GOAL OF THE EXERCISE:
Copy the records below verbatim, from the line with "Click the randomize parameters dice icon" up to and including the last line of the records.

RECORD EXCERPTS:
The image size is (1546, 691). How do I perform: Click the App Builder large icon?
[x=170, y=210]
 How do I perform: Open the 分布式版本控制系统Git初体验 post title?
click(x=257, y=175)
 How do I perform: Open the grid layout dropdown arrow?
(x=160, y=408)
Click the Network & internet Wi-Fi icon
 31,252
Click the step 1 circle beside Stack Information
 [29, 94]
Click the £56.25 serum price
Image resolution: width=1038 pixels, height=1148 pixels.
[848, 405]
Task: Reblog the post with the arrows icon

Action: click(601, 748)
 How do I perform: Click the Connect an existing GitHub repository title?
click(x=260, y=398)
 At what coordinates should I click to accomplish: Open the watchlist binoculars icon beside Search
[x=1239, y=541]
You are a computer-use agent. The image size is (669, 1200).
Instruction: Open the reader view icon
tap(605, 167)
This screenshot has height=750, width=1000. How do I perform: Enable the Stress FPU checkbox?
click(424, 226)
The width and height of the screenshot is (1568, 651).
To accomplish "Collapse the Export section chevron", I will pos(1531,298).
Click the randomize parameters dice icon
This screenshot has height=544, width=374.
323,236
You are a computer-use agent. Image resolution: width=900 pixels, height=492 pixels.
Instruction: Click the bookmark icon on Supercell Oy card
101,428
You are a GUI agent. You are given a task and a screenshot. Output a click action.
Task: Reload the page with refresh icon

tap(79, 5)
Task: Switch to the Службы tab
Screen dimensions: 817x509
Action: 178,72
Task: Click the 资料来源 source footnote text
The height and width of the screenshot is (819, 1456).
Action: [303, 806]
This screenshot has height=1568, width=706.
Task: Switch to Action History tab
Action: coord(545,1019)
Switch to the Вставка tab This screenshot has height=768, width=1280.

THE OUTPUT:
Click the randomize parameters dice icon
This screenshot has height=544, width=374.
323,236
You are a computer-use agent. Image resolution: width=900 pixels, height=492 pixels.
Instruction: Click the bookmark icon on Supercell Oy card
101,428
You are a GUI agent. You are given a task and a screenshot. Output a click action.
Task: Reload the page with refresh icon

tap(79, 5)
Task: Switch to the Службы tab
Screen dimensions: 817x509
Action: 178,72
Task: Click the 资料来源 source footnote text
The height and width of the screenshot is (819, 1456).
Action: [303, 806]
This screenshot has height=1568, width=706.
Task: Switch to Action History tab
Action: coord(545,1019)
Switch to the Вставка tab This screenshot has height=768, width=1280.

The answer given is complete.